PROBLEM :: Retype every line from the start of the data down to and including the line with "[Telescopic loppers] (474, 1055)". Skip the pictures.

----- EXTRACTED MATERIAL -----

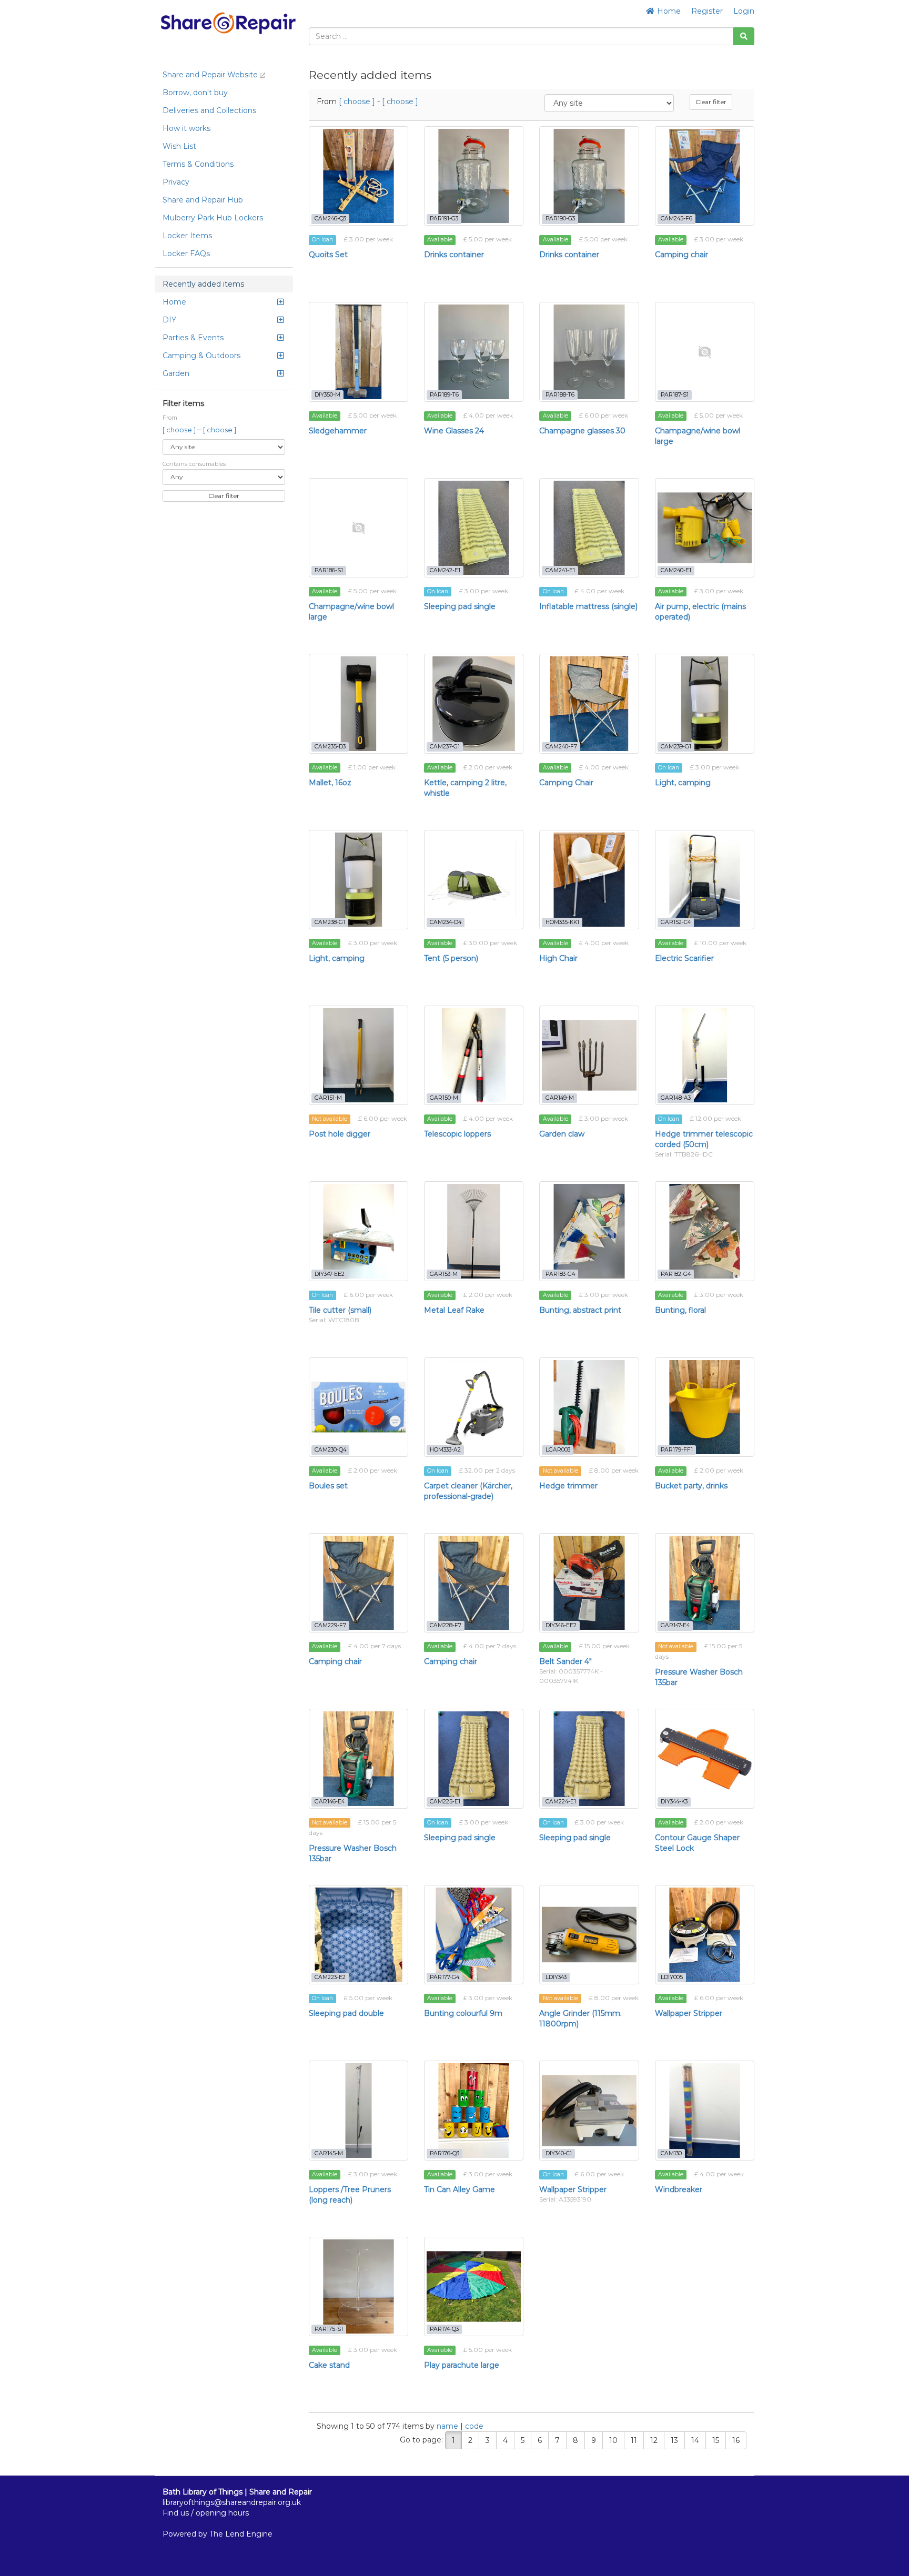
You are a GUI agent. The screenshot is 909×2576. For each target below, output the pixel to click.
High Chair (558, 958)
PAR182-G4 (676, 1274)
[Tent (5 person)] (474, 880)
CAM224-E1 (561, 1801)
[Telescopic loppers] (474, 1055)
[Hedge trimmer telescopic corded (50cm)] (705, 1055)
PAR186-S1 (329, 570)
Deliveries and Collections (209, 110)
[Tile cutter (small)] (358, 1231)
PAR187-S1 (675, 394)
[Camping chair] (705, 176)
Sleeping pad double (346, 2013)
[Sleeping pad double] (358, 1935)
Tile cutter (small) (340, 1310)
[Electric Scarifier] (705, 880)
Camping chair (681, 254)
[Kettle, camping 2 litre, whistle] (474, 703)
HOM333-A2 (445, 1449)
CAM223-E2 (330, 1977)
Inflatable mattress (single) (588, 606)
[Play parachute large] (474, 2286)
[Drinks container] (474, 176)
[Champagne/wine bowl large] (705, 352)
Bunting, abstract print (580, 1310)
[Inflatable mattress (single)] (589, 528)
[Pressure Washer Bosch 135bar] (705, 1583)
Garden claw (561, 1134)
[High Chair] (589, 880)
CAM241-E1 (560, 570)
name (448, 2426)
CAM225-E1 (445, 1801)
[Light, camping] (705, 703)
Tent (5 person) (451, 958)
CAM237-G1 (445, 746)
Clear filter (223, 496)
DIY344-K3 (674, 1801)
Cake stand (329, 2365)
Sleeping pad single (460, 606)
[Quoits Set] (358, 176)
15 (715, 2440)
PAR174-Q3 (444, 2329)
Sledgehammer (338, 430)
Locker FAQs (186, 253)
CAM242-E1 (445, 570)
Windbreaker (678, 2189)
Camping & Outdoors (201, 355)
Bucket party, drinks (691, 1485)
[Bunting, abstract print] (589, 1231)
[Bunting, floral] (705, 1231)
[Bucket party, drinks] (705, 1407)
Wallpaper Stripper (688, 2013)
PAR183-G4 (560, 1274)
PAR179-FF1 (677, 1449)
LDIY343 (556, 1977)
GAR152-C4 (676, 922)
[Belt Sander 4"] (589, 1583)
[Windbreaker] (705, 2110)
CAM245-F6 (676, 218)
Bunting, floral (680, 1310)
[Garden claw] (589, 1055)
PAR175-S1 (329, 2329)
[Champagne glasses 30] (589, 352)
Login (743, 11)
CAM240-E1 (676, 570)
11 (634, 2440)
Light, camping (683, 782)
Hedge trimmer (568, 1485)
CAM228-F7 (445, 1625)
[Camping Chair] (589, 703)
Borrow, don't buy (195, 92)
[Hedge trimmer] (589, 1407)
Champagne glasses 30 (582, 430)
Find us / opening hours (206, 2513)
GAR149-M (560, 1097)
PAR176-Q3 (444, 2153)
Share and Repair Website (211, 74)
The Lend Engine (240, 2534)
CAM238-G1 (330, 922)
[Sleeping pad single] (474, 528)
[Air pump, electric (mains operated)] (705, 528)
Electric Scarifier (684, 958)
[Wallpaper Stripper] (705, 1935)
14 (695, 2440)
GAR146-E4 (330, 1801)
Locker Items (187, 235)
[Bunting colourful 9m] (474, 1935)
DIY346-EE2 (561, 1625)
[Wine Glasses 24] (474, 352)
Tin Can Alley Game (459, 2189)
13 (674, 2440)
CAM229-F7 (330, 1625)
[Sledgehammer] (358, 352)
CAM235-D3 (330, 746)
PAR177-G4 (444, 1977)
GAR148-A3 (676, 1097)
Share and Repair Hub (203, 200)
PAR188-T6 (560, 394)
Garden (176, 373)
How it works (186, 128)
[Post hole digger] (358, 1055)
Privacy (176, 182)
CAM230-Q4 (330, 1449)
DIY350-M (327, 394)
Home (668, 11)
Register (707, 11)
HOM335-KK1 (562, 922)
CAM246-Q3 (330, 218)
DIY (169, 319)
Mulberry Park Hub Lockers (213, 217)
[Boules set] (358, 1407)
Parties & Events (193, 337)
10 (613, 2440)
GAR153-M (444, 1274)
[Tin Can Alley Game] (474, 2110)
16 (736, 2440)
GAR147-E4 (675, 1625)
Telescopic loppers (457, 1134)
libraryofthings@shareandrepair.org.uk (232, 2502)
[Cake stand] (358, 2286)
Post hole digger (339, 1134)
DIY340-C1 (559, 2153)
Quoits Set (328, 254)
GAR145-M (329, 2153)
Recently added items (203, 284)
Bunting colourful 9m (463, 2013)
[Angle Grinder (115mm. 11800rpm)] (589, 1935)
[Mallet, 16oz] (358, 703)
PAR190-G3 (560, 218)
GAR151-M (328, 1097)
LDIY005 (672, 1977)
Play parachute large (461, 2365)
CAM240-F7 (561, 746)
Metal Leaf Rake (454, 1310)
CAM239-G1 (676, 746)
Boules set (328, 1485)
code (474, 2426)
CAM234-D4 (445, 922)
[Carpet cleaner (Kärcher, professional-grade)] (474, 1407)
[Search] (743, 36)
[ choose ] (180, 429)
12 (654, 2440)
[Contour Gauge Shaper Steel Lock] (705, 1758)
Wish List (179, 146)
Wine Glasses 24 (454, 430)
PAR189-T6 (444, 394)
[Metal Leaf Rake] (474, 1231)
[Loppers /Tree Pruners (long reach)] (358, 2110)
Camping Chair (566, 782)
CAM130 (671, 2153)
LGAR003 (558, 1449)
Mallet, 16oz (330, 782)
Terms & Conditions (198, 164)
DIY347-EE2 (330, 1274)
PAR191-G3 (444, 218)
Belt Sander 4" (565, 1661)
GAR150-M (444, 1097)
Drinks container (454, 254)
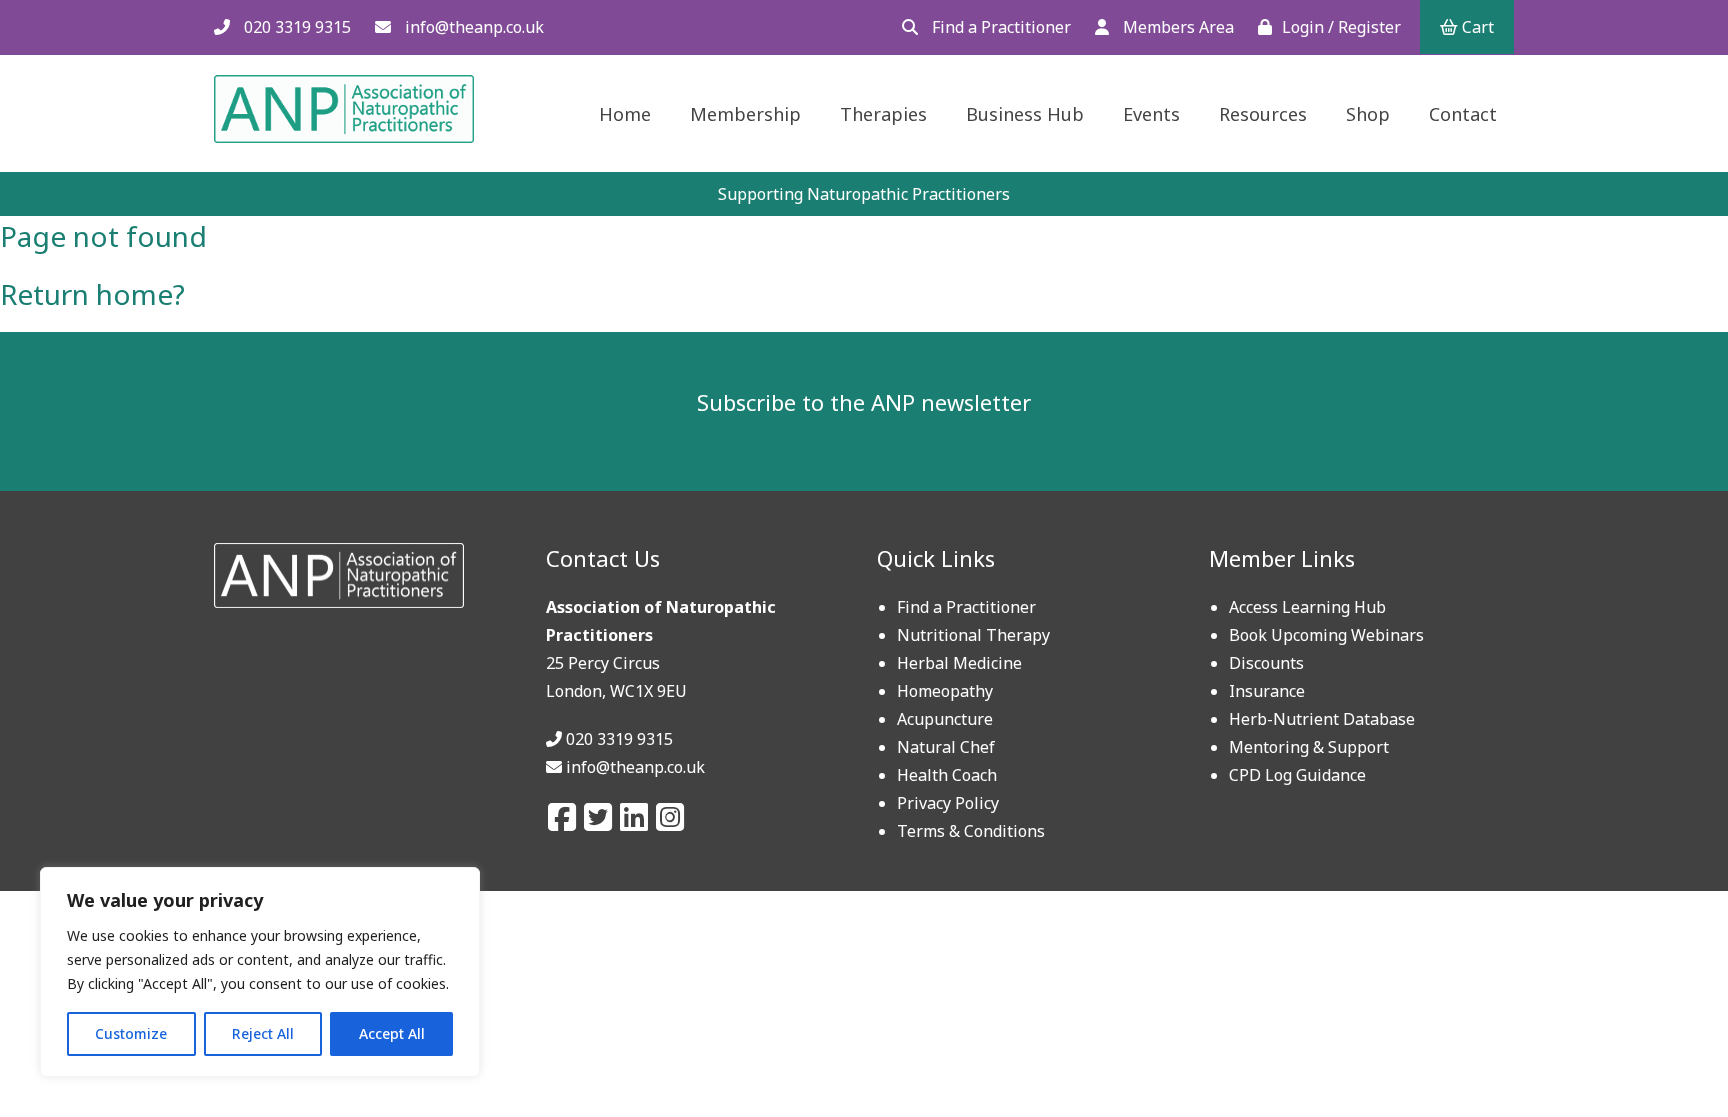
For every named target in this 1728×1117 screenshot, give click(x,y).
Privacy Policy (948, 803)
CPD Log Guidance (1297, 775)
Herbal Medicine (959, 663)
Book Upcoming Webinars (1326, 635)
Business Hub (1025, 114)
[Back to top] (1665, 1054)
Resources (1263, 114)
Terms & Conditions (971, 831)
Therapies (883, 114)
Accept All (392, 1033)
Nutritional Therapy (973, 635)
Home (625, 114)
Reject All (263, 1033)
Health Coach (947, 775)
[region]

-----

SOLVED EXERCISE ::
You are a GUI agent. The screenshot is 909×2576. For each target below, output the pixel to click.
High Chair (558, 958)
PAR182-G4 (676, 1274)
[Tent (5 person)] (474, 880)
CAM224-E1 (561, 1801)
[Telescopic loppers] (474, 1055)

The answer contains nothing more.